Nothing but the lines from the start of the records below through the line that has "Task: Select the Menang column header" should appear, each exactly as given.

◆ **Data supplied**:
== Segment start ==

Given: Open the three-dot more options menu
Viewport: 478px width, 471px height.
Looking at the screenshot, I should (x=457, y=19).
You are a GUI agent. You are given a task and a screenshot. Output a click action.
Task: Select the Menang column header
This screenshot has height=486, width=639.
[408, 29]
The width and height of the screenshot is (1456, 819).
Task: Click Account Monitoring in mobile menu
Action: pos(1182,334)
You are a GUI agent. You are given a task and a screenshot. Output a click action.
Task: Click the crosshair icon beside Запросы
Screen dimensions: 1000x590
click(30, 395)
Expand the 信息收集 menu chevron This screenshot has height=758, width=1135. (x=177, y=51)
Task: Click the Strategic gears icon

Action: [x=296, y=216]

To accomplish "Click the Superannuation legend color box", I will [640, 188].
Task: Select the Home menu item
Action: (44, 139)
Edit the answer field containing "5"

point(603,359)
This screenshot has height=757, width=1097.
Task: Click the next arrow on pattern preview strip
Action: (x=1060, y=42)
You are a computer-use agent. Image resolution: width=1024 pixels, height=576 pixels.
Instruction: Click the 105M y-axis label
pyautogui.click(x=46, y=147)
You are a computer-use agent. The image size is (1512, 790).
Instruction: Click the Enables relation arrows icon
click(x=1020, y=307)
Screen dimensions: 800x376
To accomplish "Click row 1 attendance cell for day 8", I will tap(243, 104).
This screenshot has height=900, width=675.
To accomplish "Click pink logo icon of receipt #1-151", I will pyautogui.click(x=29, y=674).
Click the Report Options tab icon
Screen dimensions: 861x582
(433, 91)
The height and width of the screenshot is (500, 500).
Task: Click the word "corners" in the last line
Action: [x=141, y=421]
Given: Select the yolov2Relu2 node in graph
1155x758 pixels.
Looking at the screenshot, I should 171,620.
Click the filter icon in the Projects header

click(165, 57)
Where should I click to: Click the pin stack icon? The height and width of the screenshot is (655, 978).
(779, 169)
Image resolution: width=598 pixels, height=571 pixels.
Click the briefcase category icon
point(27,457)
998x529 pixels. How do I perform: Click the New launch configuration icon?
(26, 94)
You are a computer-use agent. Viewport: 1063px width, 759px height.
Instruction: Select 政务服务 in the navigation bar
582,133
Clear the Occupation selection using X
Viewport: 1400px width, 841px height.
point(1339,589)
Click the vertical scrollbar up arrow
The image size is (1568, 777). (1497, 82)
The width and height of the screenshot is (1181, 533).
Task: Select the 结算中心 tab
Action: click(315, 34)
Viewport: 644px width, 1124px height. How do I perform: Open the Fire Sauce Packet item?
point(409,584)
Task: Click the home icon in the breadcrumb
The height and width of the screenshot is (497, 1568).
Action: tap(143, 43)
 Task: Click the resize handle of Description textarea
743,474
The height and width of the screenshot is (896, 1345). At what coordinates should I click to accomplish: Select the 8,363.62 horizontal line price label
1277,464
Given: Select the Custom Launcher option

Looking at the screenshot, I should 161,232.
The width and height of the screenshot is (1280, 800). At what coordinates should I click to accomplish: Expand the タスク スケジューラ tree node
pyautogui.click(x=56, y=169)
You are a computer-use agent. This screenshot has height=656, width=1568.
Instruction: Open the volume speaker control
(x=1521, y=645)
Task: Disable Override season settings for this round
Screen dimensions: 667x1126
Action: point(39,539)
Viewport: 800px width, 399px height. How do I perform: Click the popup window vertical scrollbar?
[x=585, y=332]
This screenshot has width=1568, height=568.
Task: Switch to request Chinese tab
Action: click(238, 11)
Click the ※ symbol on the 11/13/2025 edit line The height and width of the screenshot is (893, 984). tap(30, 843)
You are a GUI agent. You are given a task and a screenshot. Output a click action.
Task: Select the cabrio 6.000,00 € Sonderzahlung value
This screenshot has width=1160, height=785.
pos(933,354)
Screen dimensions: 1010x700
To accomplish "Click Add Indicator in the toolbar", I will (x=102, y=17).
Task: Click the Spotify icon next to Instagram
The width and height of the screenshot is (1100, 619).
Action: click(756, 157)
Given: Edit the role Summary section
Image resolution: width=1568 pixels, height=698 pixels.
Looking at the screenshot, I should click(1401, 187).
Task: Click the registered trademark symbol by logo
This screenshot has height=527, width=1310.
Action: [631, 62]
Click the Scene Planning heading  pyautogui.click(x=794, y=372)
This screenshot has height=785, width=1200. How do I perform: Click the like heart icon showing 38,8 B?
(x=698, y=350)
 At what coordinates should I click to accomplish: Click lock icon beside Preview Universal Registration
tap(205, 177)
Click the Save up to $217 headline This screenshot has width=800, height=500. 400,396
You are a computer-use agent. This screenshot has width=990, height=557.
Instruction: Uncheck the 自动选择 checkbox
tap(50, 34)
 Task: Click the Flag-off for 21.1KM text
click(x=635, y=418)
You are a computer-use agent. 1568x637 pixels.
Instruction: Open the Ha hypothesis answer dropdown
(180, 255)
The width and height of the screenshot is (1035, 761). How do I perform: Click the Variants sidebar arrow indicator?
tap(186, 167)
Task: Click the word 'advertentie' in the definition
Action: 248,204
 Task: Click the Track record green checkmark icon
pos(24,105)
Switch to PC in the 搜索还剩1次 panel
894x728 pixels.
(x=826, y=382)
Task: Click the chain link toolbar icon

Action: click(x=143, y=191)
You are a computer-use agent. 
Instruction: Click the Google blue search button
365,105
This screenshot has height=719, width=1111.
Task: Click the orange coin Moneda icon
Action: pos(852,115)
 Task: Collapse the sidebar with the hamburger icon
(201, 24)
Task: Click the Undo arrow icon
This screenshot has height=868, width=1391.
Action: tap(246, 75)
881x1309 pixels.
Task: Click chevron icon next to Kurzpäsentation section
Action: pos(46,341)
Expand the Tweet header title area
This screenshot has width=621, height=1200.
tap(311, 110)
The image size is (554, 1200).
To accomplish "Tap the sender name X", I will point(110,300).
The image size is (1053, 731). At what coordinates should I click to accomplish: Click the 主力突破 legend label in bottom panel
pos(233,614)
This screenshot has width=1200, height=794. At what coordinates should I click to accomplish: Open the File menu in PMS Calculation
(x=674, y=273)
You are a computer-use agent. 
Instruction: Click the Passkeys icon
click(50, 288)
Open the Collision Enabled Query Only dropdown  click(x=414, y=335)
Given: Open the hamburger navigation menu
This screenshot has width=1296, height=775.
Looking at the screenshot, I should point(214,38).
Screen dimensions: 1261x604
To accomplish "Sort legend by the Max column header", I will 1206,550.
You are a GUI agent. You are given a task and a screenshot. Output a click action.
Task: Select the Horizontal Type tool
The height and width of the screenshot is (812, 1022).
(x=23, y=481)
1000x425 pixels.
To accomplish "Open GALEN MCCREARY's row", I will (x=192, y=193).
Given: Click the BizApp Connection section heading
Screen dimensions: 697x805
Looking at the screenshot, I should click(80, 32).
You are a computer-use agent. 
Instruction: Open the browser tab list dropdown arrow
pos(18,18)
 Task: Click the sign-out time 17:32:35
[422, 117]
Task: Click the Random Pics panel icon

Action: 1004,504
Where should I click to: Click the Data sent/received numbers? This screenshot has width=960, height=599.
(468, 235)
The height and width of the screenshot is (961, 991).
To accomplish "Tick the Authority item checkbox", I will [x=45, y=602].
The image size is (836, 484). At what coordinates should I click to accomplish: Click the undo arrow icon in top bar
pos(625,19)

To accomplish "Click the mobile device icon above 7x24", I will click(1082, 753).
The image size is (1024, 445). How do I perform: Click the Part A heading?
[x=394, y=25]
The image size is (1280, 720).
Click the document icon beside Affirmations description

== Segment end ==

◆ **Task result**:
Given: Open the three-dot more options menu
Viewport: 478px width, 471px height.
Looking at the screenshot, I should (x=457, y=19).
You are a GUI agent. You are given a task and a screenshot. Output a click action.
Task: Select the Menang column header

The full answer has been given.